17. As regards the question as to whether the said claim can be said to be stale in the sense that after the last payment in January, 2003, none of the three parties herein had any pending claims against each other insofar as the payments under the main contract were concerned, I am of the view that notwithstanding the fact that payments against all the invoices raised by DHV stood paid, in the light of the agreement between the parties in terms of clause 1.10, subsequent creation of an additional payment by the Income tax department in respect of the payments made by TNPWD to DHV through Tahal, has given rise to a live dispute requiring settlement between the parties in terms of the arbitration agreement. For the view I have taken, it is axiomatic that prima facie, the claim made by DHV is not barred by limitation.

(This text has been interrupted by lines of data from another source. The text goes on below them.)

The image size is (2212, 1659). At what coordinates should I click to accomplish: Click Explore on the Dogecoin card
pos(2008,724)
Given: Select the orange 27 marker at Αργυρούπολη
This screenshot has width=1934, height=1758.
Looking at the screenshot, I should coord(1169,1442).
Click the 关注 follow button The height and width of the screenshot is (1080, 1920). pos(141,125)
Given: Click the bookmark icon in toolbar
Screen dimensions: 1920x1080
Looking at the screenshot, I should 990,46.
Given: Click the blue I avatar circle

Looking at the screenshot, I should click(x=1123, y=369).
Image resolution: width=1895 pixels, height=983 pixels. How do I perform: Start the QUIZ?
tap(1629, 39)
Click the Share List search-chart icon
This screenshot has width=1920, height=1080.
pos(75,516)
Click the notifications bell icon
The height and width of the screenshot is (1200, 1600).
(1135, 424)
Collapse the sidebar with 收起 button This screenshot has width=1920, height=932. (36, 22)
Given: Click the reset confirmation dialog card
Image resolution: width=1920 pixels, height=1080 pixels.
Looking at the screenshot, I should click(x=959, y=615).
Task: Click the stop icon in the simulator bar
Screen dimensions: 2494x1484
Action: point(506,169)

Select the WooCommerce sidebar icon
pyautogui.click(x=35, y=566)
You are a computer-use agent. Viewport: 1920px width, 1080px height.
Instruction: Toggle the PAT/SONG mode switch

18. For the aforesaid reasons the petition is allowed and as prayed by learned counsel for the parties, instead of constituting an
Arbitral Tribunal, Justice P.K. Bala subramanyan, a former Judge of this Court, is appointed as the Sole Arbitrator to adjudicate upon the claims/disputes raised by DHV, subject to his consent and such terms as he may deem fit and proper. Needless to add that the learned Arbitrator shall deal with the matter uninfluenced by any observation in this order on the rival stands of the parties.
19. The Registry is directed to communicate this order to the learned Arbitrator to enable him to enter upon the Reference and decide the matter as expeditiously as practicable. The petition stands disposed of with no order as to costs.